▸ **PROBLEM STATEMENT**:
Repeat every line of the material below word for word, leaving out the pictures.

(Stored data entries)
-*-
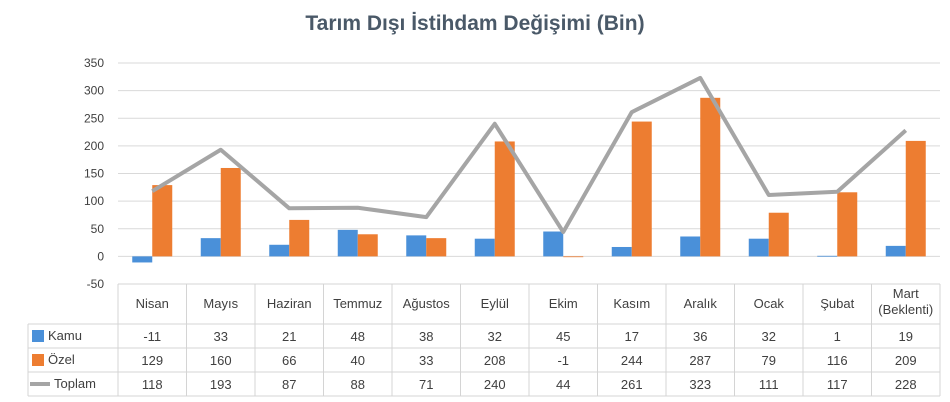  I want to click on category-label: Mart (Beklenti), so click(906, 302).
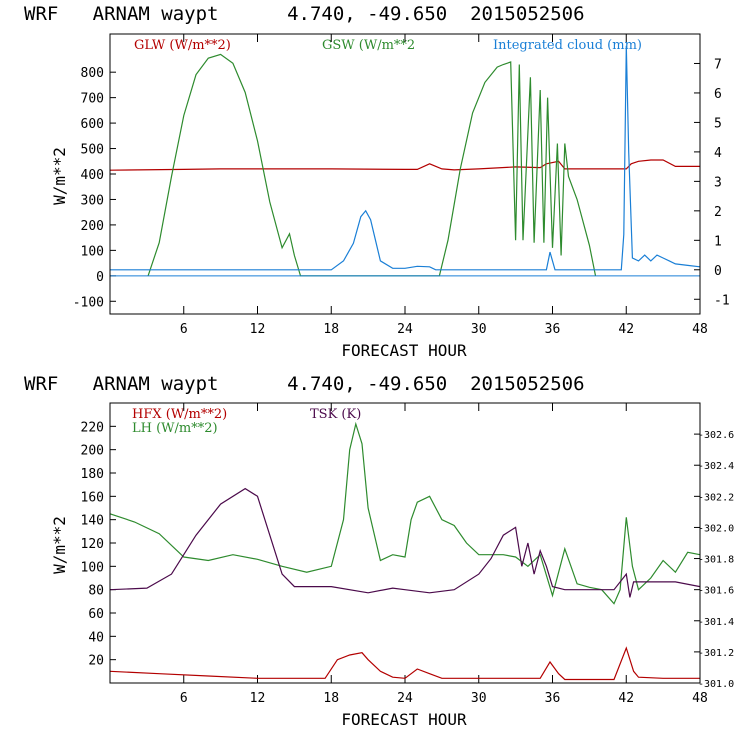 This screenshot has width=740, height=740. Describe the element at coordinates (182, 46) in the screenshot. I see `legend-glw: GLW (W/m**2)` at that location.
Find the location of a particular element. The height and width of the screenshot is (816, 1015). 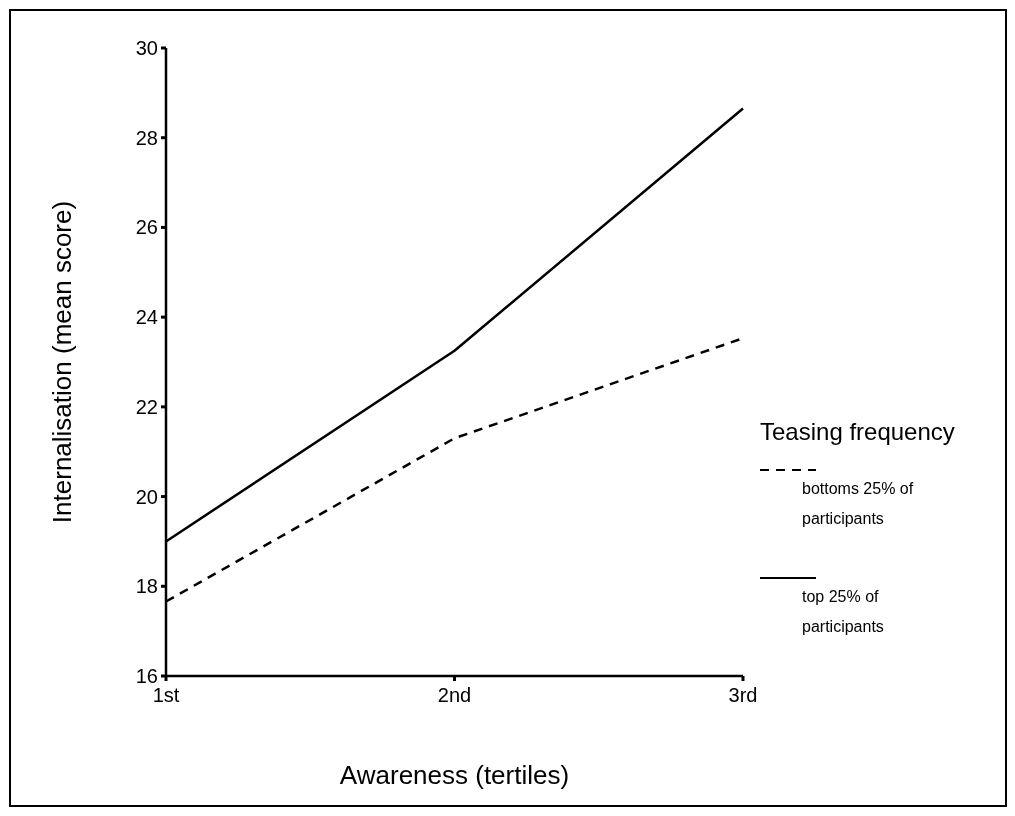

y-tick-label: 28 is located at coordinates (146, 138).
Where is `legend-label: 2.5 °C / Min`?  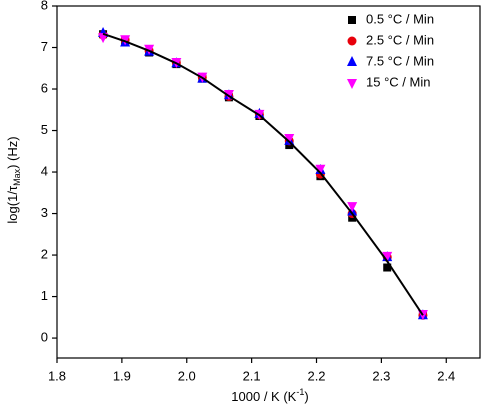
legend-label: 2.5 °C / Min is located at coordinates (400, 40).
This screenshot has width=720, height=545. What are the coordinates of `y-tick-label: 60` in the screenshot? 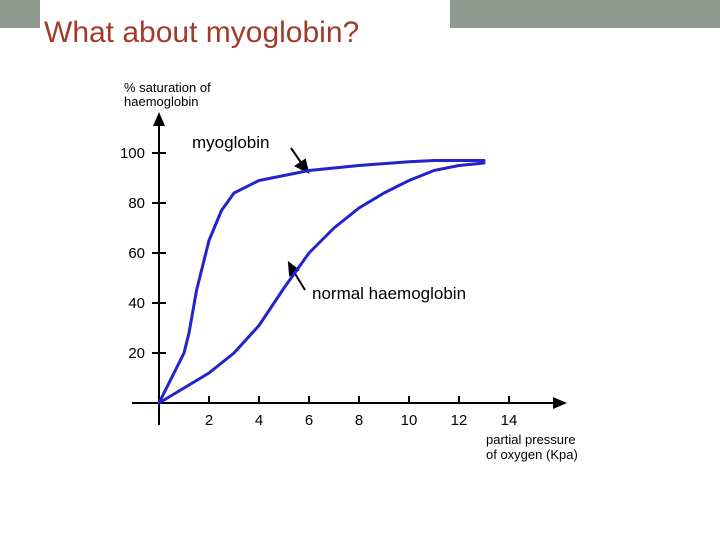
-*-
▸ **YOUR RESPONSE**:
  I want to click on category-label: Mart (Beklenti), so click(906, 302).
 This screenshot has width=740, height=740. Describe the element at coordinates (182, 46) in the screenshot. I see `legend-glw: GLW (W/m**2)` at that location.
Find the location of a particular element. The height and width of the screenshot is (816, 1015). 

y-tick-label: 28 is located at coordinates (146, 138).
Where is `legend-label: 2.5 °C / Min`?  
legend-label: 2.5 °C / Min is located at coordinates (400, 40).
This screenshot has width=720, height=545. What are the coordinates of `y-tick-label: 60` in the screenshot? 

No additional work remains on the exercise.